Source extract:
--*--
Well, to answer this question for your special case, one needs more information about the motors. Maybe, you can supply a product code. And one needs more details of the involved mechanics... is it a car-like application? Is it going up-hill or down-hill? How long needs the motion to last? How well is the cooling? And so on...
I'll try to give you an idea on what all these data means which you can find out about a motor...
You can approximately calculate some kind of upper limit for the "power" a motor can deliver for an infinite duration, due to thermal design limits at lets say 'standard conditions' (normal room temperature, normal ventilation, ...):
A Motor has one or multiple phases (coils that will induce a magnetic field), which have:
I_max- a maximum design current (in the unit: Ampere or milli-Ampere),R- an electrical resistance (given in the unit Ohms)U_max- a maximum design voltage (given in Volts)
At least two of the above must be known. The relation between them is: R = U_max / I_max, so you can calculate the third one. You can measure the current for a given voltage or the restance of the coil, if you need to. But, make sure the motor doesn't move while measuring (e.g. by fixing the axle).
If you have I_max and U_max you can calculate P_max = I_max * U_max [Unit: Watts]. This will be the maximum power the Motor will -consume- without destruction under normal conditions! It can stand more power, if you improve cooling. And you can overload a motor for a limited time, until it gets too hot and finally breaks...
Each motor has an efficiency which depends on the motor itself and how fast it is spinning (see datasheet). This means the ratio of energy in form of motion or acceleration that is produced relative to its consumed energy. At optimum speed this can be as low as 50% or even higher than 90%, this depends on the motor.
Each good motor datasheet has some kind of curve that gives you an value for efficiency (%), torque (typically in: Ncm, Nm, mN*m) and motor current. At speed=0 the motor current is the highest (I_max) and the torque (=holding torque) is also at its highest value. The holding torque is value for the rotational force. The holding torque is achieved when applying the nominal/design voltage of your motor at stand-still (=very short period until it moves faster) and/or blocked motion (=until not blocked anymore, good for measurements). If you use a higher voltage (which is valid but might damage the motor), the holding torque will also be higher.
You can measure the holding torque, by mounting a little lever to the motor (e.g. r=10 cm=0.1m long) which the motor pushes onto e.g. a kittchen scale. The mass m (in Kilograms, e.g. m=34g=0.034kg) measured by the scale can then be used to calculate the force, which is F = m * g, where gis the earth gravity constant (approx. 9.81 m/s²). Then you can multiply the length of your lever by the measured force, you'll get the torque: M = F * r = m * g * r = 0.034kg * 9.81 m/s² * 0.1m = 0,033 Nm ... where "Nm" means "Newton-Meters" or if you use the lever length in cm it is: M = 0.034kg * 9.81 m/s² * 10cm = 3,33 Ncm (Newton-Centi-Meters).
--*--
Data for processing:
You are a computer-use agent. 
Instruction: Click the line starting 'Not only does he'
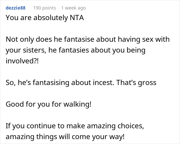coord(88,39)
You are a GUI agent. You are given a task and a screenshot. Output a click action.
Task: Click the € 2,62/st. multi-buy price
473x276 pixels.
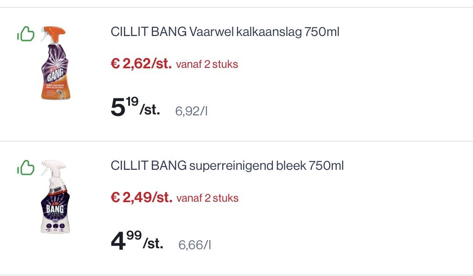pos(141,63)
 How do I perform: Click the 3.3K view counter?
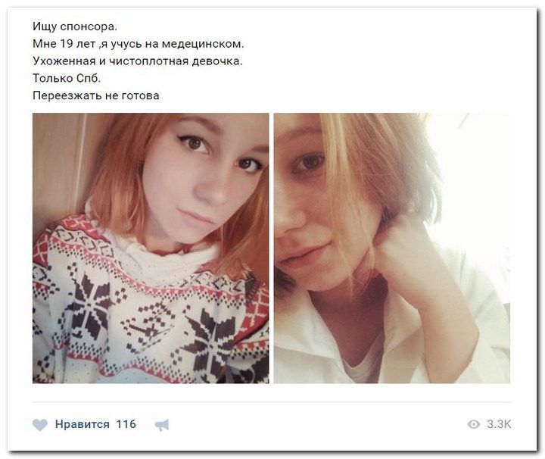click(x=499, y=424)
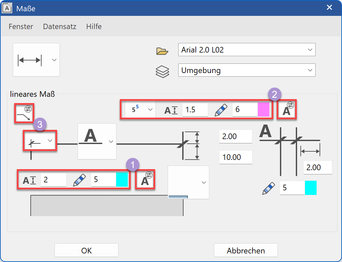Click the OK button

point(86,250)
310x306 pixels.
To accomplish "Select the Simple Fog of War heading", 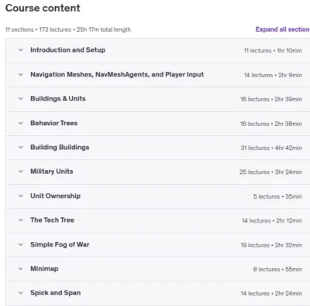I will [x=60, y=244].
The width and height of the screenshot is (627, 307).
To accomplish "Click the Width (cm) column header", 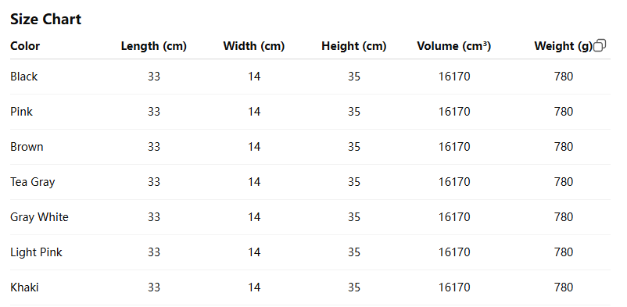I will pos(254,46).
--*--
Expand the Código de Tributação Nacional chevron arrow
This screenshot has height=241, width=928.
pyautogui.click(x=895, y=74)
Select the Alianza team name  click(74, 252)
--*--
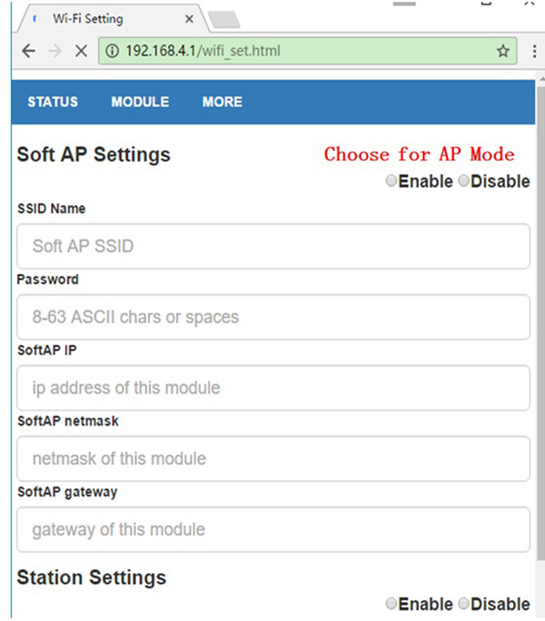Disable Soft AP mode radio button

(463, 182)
--*--
Written problem 1:
Retype the rows from the line with "You are a computer-use agent." up to and including the line with "point(86,250)", leaving out the pictures.
Written problem 2:
Extend the explanation of motor power and torque, starting right after its last sentence.

Expected output 1:
You are a computer-use agent. 
Instruction: Click the line starting 'Not only does he'
coord(88,39)
You are a GUI agent. You are given a task and a screenshot. Output a click action.
Task: Click the € 2,62/st. multi-buy price
473x276 pixels.
pos(141,63)
 How do I perform: Click the 3.3K view counter?
click(x=499, y=424)
Click the OK button

point(86,250)

Expected output 2:
Mechanical systems usually need to overcome the stiction first, which usually depends on the mass of it which pushes it onto a surface and the materials used. You might have noticed that your smartphone will not slide downward an slightly inclined surface... the gravitational force is not strong enough yet. But, if you push it a bit, it will overcome stiction ("sticking to the surface") and will slide on its own. As said, how strong the stiction is depends on the material of the thing... e.g. rubber on wood has an higher stiction than flat plastic on flat glass.
The force to overcome Stictions can be calculated by the formula: Fs = mu * Fg, were mu is the constant for the materials and Fg is the force that pushes the thing to the surface. In a simple case this can be Fg = m * g, where m is the mass that is to be moved and g = 9.81 m/s² (earth gravity constant) again.
The needed torque depends on the mechanical system. In a simple case you just mount some wheels on the motor. Then the radius (half of the diameter) of your wheels are r. And your needed torque to overcome stiction will then be Ms = Fs * r. If you use larger wheels you need a higher torque. If you use gears you can also influence the needed torque (in both directions), but you'll decrease the efficiency of the system and - at the same time - introduce a now stiction torque of the gears (which might or might be significant).
As soon we've overcome stiction, you will have still friction that might stop things from moving... that means deaccelerating it until it finally stops again. But, theses forces are usually much smaller (for slow speeds only!). And remember you can - for a short period of time - drive your motor with a higher current/voltage than specified!
All those friction, which depends on a lot of other factors limits, how fast it can move... and finally how fast it can accelerate to that speed.
So your implicit questions actually are:
- How much holding torque do my motors have? (needed: Motor Datasheet)
- How much power can my motor controller provide (for a short [or infinite] period of time)?
- How much torque do I need to overcome stiction? (needed: Info on mechanics, as kind of wheels, surface, style of movement)
I hope you got some information to start your further investigation on that topic. If you have more questions, just ask.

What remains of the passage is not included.